Systematic review on estimated rates of nephrotoxicity and neurotoxicity in patients treated with polymyxins.

BACKGROUND Nephrotoxicity and neurotoxicity are commonly associated with polymyxin treatment; however, the emergence of multidrug-resistant Gram-negative bacteria with limited therapeutic options has resulted in increased use of polymyxins. OBJECTIVES To determine the rates of nephrotoxicity and neurotoxicity during polymyxin treatment and whether any factors influence these. DATA SOURCES Medline, Embase and Cochrane Library databases were searched on 2 January 2020. STUDY ELIGIBILITY CRITERIA Studies reporting nephrotoxicity and/or neurotoxicity rates in patients with infections treated with polymyxins were included. Reviews, meta-analyses and reports not in English were excluded. PARTICIPANTS Patients hospitalized with infections treated with systemic or inhaled polymyxins were included. For comparative analyses, patients treated with non-polymyxin-based regimens were also included. METHODS Meta-analyses were performed using a random-effects model; subgroup meta-analyses were conducted where data permitted using a mixed-effects model. RESULTS In total, 237 reports of randomized controlled trials, cohort and case-control studies were eligible for inclusion; most were single-arm observational studies. Nephrotoxic events in 35,569 patients receiving polymyxins were analysed. Overall nephrotoxicity rate was 0.282 (95% confidence interval (CI) 0.259-0.307). When excluding studies where >50% of patients received inhaled-only polymyxin treatment or nephrotoxicity assessment was by methods other than internationally recognized criteria (RIFLE, KDIGO or AKIN), the nephrotoxicity rate was 0.391 (95% CI 0.364-0.419). The odds of nephrotoxicity were greater with polymyxin therapies compared to non-polymyxin-based regimens (odds ratio 2.23 (95% CI 1.58-3.15); p < 0.001).
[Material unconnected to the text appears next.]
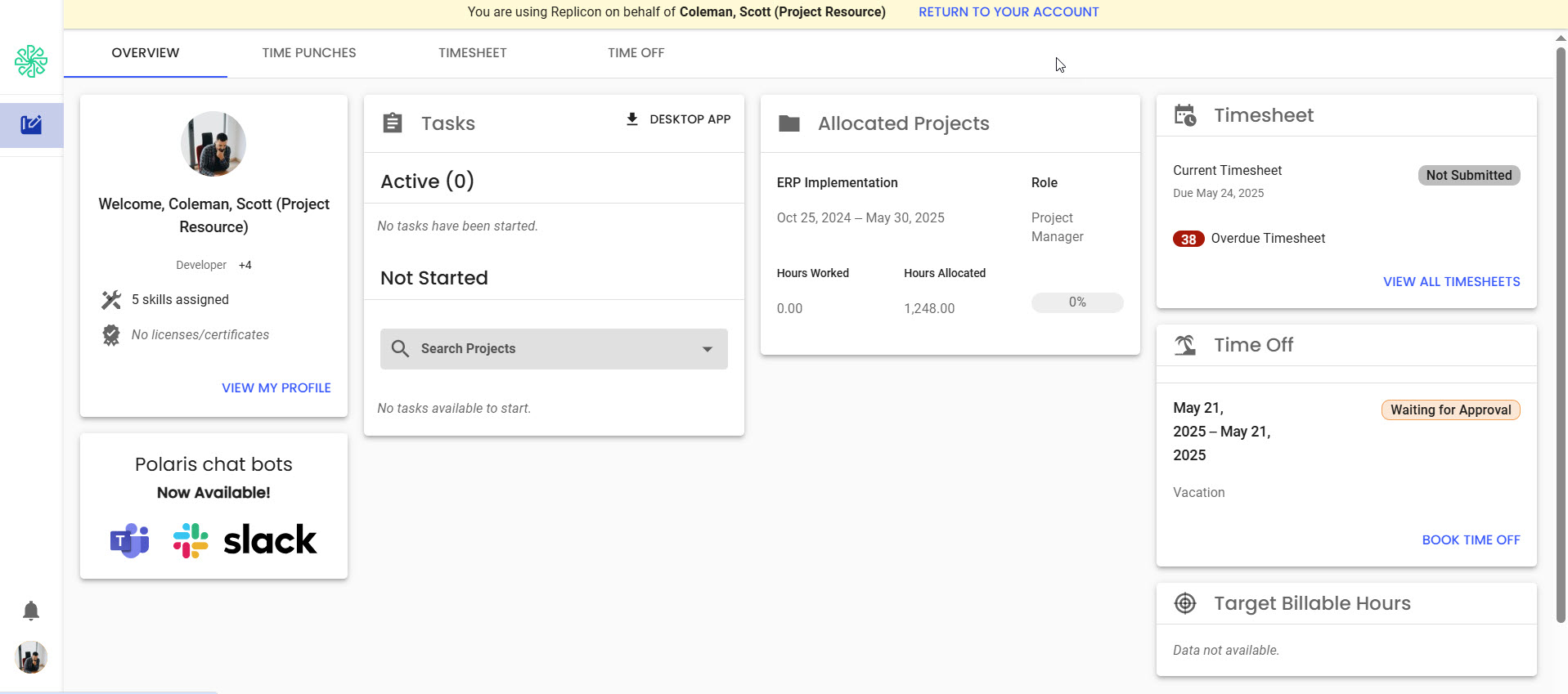Select the Time Off tab

click(x=636, y=53)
Meta-analyses showed a significant effect of polymyxin type, dose, patient age, number of concomitant nephrotoxins and use of diuretics, glycopeptides or vasopressors on the rate of nephrotoxicity. Polymyxin therapies were not associated with a significantly different rate of neurotoxicity than non-polymyxin-based regimens (p 0.051). The overall rate of neurotoxicity during polymyxin therapy was 0.030 (95% CI 0.020-0.043). CONCLUSIONS Polymyxins are associated with a higher risk of nephrotoxicity than non-polymyxin-based regimens.